Belchior talvez seja o maior desafio para os críticos que gostam de catalogar gêneros musicais e artistas. Surgiu após a Tropicália, de Caetano e Gil, e a Jovem Guarda, de Roberto e Erasmo. Logo não pertenceu a nenhum dos dois movimentos que mudaram a música brasileira no fim dos anos 60 e início dos 70. Tornou-se popular sem deixar de ser independente. Era nordestino, do Ceará, mas ao contrário da maioria de seus contemporâneos, como Fagner, Alceu Valença, Geraldo Azevedo, Elba ou Zé Ramalho, não era afeito a expor com frequência regionalismos em sua música. Assim como outro nordestino, Raul Seixas, construiu uma obra cosmopolita. E introspectiva. Belchior falava de suas angústias e medos, em um país parado no tempo em plena era de transformações, por obra e graça da ditadura militar. Talvez por isso tenha constatado com ceticismo, e bem antes de Renato Russo, que os ciclos da vida teimam em nos tornar, de pretensos revolucionários a criaturas cada vez mais assemelhadas com as gerações anteriores:

“Hoje eu sei
Que quem me deu a ideia
De uma nova consciência e juventude
Está em casa
Guardado por Deus
Contando o seus metais

Minha dor é perceber
Que apesar de termos feito tudo o que fizemos
Ainda somos os mesmos e vivemos
Como os nossos pais”

Intérprete da própria obra, Belchior cometeu pelo menos uma grande obra-prima, o álbum “Alucinação”, de 1975. Mas seu estilo de compor não encontrou muitas vozes. A mais notável, a de ninguém menos que Elis Regina, a primeira-dama da MPB, que gravou várias músicas suas. A essa sua obra tão característica, somaram-se as idiossincrasias de comportamento na vida real. O “outsider” na música e poesia se tornou também um “outsider” na vida real, culminando com seu insólito desaparecimento a partir de 2006, por motivos ainda não inteiramente esclarecidos. Talvez, por causa disso, sua obra tenha sido tratada com imerecida discrição. São poucos aqueles com menos de 20 anos, mesmo entre os interessados em música popular brasileira, que conhecem com familiaridade seus clássicos dos anos 70.

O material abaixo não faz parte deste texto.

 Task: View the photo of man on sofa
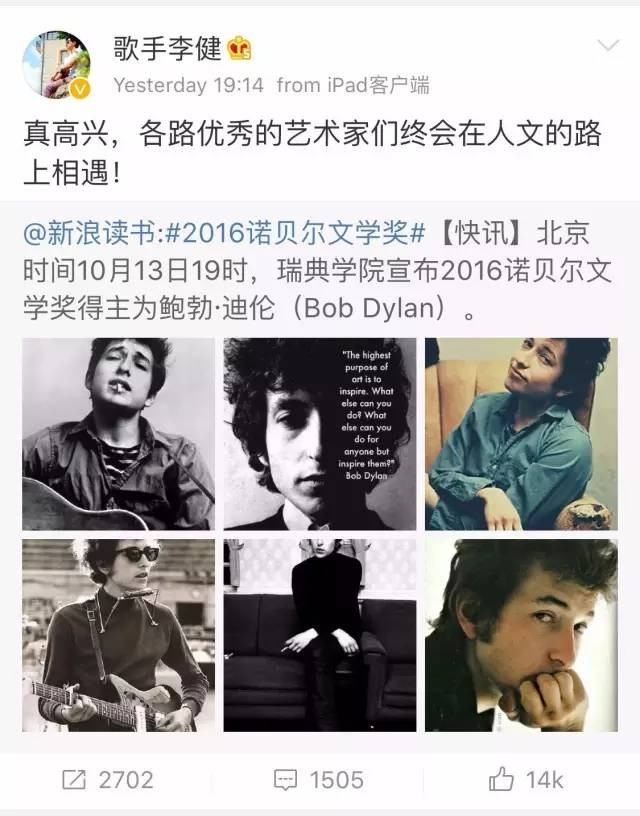pyautogui.click(x=319, y=635)
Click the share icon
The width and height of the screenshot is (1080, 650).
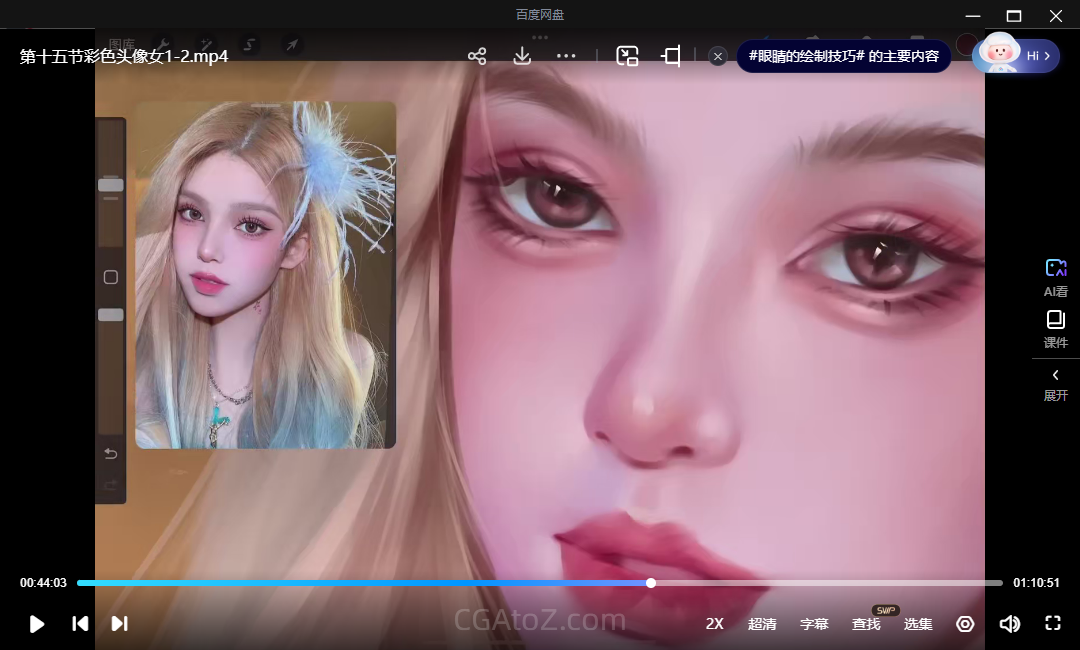pyautogui.click(x=477, y=56)
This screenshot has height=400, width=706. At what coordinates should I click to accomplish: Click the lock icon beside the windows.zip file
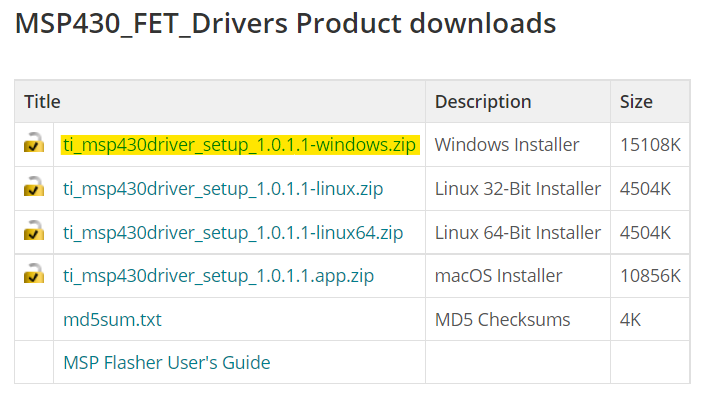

Há que dizer: os versos caudalosos, “dylanescos” e angustiados de Belchior não se enquadram muito no estilo “Prozac” da música popular atual. Temo que a música de Belchior seja sempre de e para “outsiders”. Mas talvez seja isso o que ele mesmo quisesse. Foi a forma como compôs e foi a forma como viveu.

Mas para aqueles, que de alguma forma se interessarem em mergulhar nesse universo,
“Eu quero é que esse canto torto
Feito faca, corte a carne de vocês”.